■ **WHAT IS NEEDED**: From the data below, return the exact lines starting at the line containing "Click jph00 avatar thumbnail" and ending at the line containing "Task: Switch to 日常办公 category", both included, and nothing else.

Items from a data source
● ● ● ●

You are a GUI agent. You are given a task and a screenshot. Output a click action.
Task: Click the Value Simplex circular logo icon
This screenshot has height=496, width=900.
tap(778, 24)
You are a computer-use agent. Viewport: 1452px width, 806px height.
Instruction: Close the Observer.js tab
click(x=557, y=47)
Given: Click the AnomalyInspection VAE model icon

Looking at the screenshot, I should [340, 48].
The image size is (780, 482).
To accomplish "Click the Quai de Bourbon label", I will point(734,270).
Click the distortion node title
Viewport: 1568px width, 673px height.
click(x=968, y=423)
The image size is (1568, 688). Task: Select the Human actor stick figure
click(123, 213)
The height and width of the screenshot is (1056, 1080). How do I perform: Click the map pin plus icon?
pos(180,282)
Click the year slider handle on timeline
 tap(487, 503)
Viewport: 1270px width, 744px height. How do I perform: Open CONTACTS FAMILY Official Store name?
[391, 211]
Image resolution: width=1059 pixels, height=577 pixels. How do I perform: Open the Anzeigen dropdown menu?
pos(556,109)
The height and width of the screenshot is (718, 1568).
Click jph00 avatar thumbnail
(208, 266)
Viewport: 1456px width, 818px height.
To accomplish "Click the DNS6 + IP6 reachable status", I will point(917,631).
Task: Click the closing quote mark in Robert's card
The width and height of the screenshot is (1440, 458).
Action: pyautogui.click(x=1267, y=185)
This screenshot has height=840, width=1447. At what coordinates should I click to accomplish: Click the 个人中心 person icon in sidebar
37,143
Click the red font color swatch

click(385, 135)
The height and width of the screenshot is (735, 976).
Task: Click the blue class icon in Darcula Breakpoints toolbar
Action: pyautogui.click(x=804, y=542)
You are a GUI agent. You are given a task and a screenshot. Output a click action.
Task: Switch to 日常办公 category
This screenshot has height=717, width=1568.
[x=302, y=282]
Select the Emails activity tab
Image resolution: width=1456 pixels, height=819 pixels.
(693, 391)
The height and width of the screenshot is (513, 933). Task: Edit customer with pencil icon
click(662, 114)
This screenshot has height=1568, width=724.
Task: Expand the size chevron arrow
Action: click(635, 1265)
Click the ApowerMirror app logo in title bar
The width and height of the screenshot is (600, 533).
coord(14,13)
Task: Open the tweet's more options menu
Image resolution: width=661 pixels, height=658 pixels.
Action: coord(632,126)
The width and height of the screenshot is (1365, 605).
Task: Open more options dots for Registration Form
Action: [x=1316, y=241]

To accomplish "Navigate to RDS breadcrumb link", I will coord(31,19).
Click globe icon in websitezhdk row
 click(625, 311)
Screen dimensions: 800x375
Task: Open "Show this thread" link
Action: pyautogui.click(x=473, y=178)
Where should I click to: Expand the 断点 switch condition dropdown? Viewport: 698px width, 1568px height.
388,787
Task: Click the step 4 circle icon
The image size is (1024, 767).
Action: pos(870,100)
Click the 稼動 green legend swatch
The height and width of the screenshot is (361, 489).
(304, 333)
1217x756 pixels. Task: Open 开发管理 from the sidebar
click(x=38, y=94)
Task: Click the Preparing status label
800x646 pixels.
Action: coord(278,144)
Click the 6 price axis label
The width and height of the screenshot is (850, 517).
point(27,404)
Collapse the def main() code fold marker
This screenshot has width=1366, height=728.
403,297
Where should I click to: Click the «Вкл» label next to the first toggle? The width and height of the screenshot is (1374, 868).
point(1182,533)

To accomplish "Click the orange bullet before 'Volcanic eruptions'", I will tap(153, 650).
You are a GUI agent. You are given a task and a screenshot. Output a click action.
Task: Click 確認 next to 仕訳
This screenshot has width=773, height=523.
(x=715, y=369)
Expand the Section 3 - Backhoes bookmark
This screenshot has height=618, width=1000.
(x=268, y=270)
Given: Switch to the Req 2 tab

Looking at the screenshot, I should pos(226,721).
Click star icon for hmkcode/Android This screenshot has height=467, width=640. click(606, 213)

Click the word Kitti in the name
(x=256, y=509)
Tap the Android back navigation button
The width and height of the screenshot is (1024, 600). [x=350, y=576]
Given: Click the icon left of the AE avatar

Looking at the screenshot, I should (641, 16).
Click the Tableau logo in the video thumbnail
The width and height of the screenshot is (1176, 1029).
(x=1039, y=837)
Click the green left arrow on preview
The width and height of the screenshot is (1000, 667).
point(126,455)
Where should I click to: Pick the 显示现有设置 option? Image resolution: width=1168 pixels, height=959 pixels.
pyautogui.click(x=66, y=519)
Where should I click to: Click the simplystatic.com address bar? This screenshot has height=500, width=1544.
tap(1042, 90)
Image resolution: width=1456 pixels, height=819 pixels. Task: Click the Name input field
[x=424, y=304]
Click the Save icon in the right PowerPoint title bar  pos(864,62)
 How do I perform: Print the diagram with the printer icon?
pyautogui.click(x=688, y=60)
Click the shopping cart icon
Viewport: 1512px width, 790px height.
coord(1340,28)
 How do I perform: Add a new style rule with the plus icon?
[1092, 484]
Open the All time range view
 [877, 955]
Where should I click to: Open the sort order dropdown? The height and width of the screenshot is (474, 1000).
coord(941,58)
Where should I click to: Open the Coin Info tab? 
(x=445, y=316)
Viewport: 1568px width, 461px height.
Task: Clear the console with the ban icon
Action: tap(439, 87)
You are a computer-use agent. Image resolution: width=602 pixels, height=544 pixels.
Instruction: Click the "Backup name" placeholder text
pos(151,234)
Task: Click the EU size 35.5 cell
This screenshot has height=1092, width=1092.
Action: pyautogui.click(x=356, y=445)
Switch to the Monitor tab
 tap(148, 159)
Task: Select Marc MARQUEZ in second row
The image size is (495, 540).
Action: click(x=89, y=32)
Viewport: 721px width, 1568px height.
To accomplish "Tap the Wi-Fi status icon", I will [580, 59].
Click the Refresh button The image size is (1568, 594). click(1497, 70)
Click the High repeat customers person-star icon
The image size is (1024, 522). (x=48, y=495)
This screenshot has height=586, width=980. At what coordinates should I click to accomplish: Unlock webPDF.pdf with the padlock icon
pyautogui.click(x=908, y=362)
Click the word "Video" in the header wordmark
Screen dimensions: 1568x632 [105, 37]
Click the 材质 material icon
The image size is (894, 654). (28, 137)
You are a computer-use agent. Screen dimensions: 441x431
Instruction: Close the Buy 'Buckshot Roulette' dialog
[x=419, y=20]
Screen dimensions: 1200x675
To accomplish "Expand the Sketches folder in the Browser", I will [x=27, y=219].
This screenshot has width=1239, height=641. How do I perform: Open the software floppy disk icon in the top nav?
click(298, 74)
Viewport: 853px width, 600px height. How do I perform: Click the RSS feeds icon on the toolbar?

● ● ● ●

■ **EXERCISE RESPONSE**:
Click jph00 avatar thumbnail
(208, 266)
Viewport: 1456px width, 818px height.
To accomplish "Click the DNS6 + IP6 reachable status", I will point(917,631).
Task: Click the closing quote mark in Robert's card
The width and height of the screenshot is (1440, 458).
Action: pyautogui.click(x=1267, y=185)
This screenshot has height=840, width=1447. At what coordinates should I click to accomplish: Click the 个人中心 person icon in sidebar
37,143
Click the red font color swatch

click(385, 135)
The height and width of the screenshot is (735, 976).
Task: Click the blue class icon in Darcula Breakpoints toolbar
Action: pyautogui.click(x=804, y=542)
You are a GUI agent. You are given a task and a screenshot. Output a click action.
Task: Switch to 日常办公 category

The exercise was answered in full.